Quote of the day: "See, the problem is that God gives men a brain and a penis, and only enough blood to run one at a time." Robin Williams

Tuesday, July 25, 2006

I hate sex in the movies.
Tried it once. The seat folded up, the drink spilled and that ice, well, it really chilled the mood.

From Silly to Insane

I'm in a particularly silly mood today.....so I tuned into a radio station that I normally don't listen to and thought that the dialogue was hilarious today....belly laughed all the way to the train station. I'm not telling what they were making fun of...because then you'll think I'm really evil!

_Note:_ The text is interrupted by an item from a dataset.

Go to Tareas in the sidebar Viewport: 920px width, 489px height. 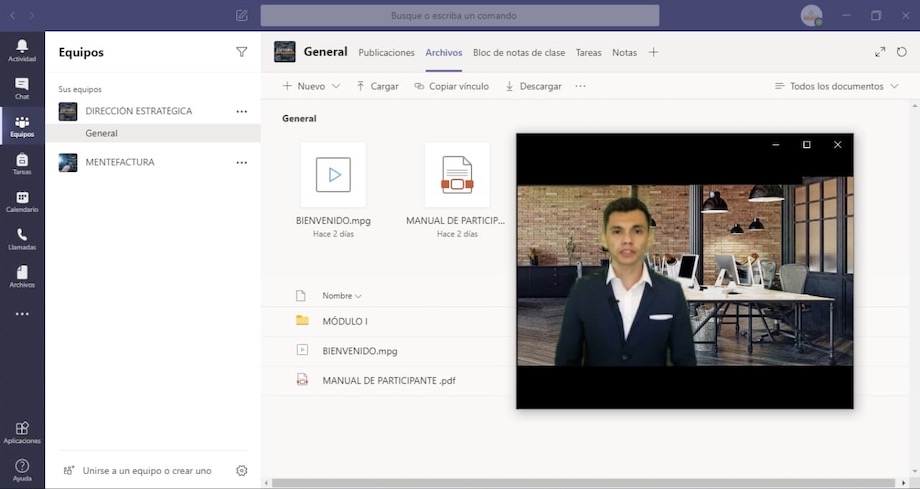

Then I got to work.....geeze.....can't be silly here...at least for the most part...there's only certain people who actually "get" what I'm saying ....I mean all the inuendos that come out of my mouth may offend lots of people....(even tho I think I'm pretty funny)..........I do have to watch myself...(I sit here and snicker....he he he).

Monday, July 24, 2006

Welcome Monday (NOT)


No Happy Dance for Mondays....After all I'm at work, mind you, NOT on a beach, NOT out sailing the ocean, NOT laying by poolside while my pool boy eagerly serves up drinks with lil umbrellas with a smile on his face, a song in his heart and errr.....oh nevermind! LOL.......

It's a picture perfect day for doing all of the above, yet here I sit, at my puter while my mind drifts and yearns.....for my paradise......for sun and water on my body .............the smell of coconut lotion....the seagulls honking overhead.......the salty spray of the waves washing over me......as I dig an impression into the sand.......and settle there..........exhaling..........

Sunday, July 23, 2006

Ice Cream Scary



Ok...Laugh's got me on the quiz thing again.....Here's my results of the "What Flavor Ice Cream Are You?" quiz...and ya know something, coffee ice cream is one of my favs!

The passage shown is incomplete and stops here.